^ Yet at the Nuremberg trials the prosecution of Dˆnitz for the Laconia order was mostly abandoned, partly due to the testimony of US admiral Chester W. Nimitz that US submarines in the Pacific theater of the war were under pretty much the same orders (very little was publicized about the submarine warfare in the Pacific until well after the war).
Submarine warfare is particularly nasty. In most cases the crews of ships sunk would stand very little chance to be rescued. Other ships in a convoy would not stop to pick up survivors for fear of being attacked themselves, for the same reason (and the fact that there is very little room on them) submarines would usually not make any attempts to pick up survivors, and escort ships too were first and foremost out to attack the submarines rather than taking the risk of stopping and picking up survivors. So in most cases no serious rescue attempts were undertaken to begin with. And also much of the submarine warfare took place in the North Atlantic where the icy water would kill most of the unlucky sailors unlike in case of the Laconia which was sunk in comparatively warm waters of the African shore.
In addition to the order not to safe enemy sailors, there were also cases in which sailors of sunk or sinking ships were actually shot by the crews of German, Japanese, and American submarines. Submarine commander Heinz-Wilhelm Eck was the only submarine commander tried for war crimes (though to be sure he was not the only German submarine commander to have committed this kind of crimes). He had shot survivors of the Greek freighter Peleus and was executed for this in 1945.

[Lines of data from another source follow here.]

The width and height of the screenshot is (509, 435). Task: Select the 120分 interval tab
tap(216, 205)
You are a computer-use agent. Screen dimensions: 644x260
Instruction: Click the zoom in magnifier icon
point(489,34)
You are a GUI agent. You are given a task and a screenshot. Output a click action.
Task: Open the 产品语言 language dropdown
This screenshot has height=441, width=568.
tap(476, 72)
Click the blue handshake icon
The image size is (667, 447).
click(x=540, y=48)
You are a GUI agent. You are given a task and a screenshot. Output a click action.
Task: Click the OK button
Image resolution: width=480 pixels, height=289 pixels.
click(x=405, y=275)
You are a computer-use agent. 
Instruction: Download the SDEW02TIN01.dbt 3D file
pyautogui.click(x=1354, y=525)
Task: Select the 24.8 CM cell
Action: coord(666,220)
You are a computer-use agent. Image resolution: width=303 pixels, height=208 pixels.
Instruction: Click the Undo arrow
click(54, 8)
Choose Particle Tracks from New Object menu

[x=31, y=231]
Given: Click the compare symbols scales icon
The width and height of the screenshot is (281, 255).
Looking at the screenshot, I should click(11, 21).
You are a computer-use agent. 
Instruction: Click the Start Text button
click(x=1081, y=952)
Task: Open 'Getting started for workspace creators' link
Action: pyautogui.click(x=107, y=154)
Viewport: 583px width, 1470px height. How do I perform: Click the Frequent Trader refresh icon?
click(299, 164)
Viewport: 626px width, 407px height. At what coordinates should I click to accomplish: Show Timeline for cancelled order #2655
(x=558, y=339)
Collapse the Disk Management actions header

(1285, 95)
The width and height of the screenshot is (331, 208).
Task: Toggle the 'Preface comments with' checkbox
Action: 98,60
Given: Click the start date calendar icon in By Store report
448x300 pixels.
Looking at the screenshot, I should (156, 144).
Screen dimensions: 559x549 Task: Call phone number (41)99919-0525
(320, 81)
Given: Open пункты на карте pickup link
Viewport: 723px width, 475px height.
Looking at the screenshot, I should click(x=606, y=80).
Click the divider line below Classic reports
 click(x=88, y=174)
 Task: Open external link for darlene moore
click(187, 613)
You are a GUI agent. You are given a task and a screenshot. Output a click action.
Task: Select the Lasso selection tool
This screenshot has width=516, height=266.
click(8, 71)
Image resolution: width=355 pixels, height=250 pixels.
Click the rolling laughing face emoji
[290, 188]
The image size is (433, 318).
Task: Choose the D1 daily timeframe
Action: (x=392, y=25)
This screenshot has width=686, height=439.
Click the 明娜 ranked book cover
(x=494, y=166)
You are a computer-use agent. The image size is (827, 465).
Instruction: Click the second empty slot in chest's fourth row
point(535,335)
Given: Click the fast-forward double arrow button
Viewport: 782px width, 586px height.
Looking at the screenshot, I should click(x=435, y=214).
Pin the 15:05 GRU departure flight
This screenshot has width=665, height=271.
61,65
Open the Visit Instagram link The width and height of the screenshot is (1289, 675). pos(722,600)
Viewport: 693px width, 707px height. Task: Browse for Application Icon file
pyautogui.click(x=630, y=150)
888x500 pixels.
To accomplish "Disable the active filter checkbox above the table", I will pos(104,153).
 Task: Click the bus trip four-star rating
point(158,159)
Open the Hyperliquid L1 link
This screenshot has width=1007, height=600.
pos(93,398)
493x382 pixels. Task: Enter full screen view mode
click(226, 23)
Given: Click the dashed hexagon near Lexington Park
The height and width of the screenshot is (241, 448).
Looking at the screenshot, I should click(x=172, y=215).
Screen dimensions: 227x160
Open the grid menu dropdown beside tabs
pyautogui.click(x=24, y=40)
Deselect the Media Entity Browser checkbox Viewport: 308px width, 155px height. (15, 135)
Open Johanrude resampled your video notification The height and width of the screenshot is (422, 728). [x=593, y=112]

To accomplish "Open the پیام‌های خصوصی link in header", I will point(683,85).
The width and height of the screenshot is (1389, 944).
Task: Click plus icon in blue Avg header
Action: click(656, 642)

However the same kind of crimes were committed by allied submarine commanders as well (which does not mitigate the horror of atrocities committed by one side but rather increases the horror of the overall picture). US submarine commander Dudley W. Morton for example shot Japanese sailors of ships he had sunk without facing any legal consequences from this though it has been speculated that it was for these actions that he did not get the medal of honor (on the other hand he is held in proud memory as a hero of the Pacific war and a destroyer of the US navy was named after him). The same kind of action (machine gunning sailors drifting in the water) did not prevent British submarine commander Anthony Miers from getting the Victoria Cross though. In submarine warfare there are few examples of the participants shining for humane treatment of the victims
Another example of atrocities against defenseless enemy combatants would be the practice of shooting enemy airmen after they bailed out of damaged planes and were dangling on parachutes. But I guess this would be off topic unless we intent to widen the scope of this thread.